A percepção do Instante

A música eletrônica, como foi já foi dito introdutoriamente, rompeu com


uma característica que determinava toda a produção musical que o antecedeu: O modo
da música lhe dar com o tempo. Abandonando as principais estruturas que se
solidificaram na história da música, mediante as quais se concebia e se compreendia a
linguagem musical, foi aberto um novo espaço criativo. O modo com que a música se
relaciona com tempo, e as estruturas musicais que se desenvolveram a partir dessa
relação, são substituídas por formas músicas nas quais o instante passa a orientar a
percepção..
Os estúdios eletroacústicos permitiram a produção de um material sonoro
inteiramente novo, tão novo que despertou um foco de atenção paralelo para a música:
Sua própria materialidade. O som, em si mesmo, se tornou o principal interesse para a
música, conduzindo o desenvolvimento de novas estruturas musicais e, portanto, uma
nova concepção da linguagem musical.
A dimensão dessa mudança é ainda mais ampla. O próprio receptor, diante
da obra, deve modificar sua postura. A tentativa de acomodar a música eletrônica às
estruturas que determinam nossa compreensão da música tradicional só acarreta à más
conseqüências. Trata-se de interromper uma experiência estética na sua própria
condição de possibilidade: Deixar a obra falar por si. O hábito e o preconceito orientam
nossa percepção para elementos agora inexistentes. A ausência de uma linha melódica
clara, a desordem rítmica dos sons, a falta da voz humana e de instrumentos habituais,
além da mudança radical das formas musicais que usualmente esperamos de uma
música, contrariam todas as expectativas. Ademais, esperar da obra algo que ela não
pode oferecer implica ainda em ignorar aquilo que ela oferece.
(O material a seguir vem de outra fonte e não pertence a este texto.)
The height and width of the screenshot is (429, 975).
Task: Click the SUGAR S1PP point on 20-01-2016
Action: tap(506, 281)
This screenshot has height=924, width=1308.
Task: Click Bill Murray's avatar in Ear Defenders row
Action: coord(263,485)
Se faz necessário, portanto, uma nova postura, um novo modo de receber e
compreender a música. As estruturas musicais predominantes até o século XX se
desenvolveram a partir de uma concepção de música na qual os seus fragmentos
temporais extraia sua expressividade da relação que mantinha com a totalidade. A
música eletrônica inverte essa relação. Apoiado nas novidades técnicas dos estúdios
eletroacústicos, pela primeira vez, os fragmentos temporais se tornam prioridade, e,
consequentemente, exigem e direcionam a formação de novas estruturas e de um novo
modo de recebê-las.
O Instante determina o espaço da percepção, e tudo que cabe nele é o timbre,
a qualidade do som, a matéria da música. Despida da forma, a distancia entre a música e
o espectador é reduzida: Sua materialidade o atinge diretamente. Cada fragmento
temporal se torna um todo em si mesmo, uma vida fugaz, mas plenamente expressiva.
Tudo isso constitui um novo modo de percepção, no qual a materialidade toma o lugar
da forma, e o instante ocupa o lugar do tempo.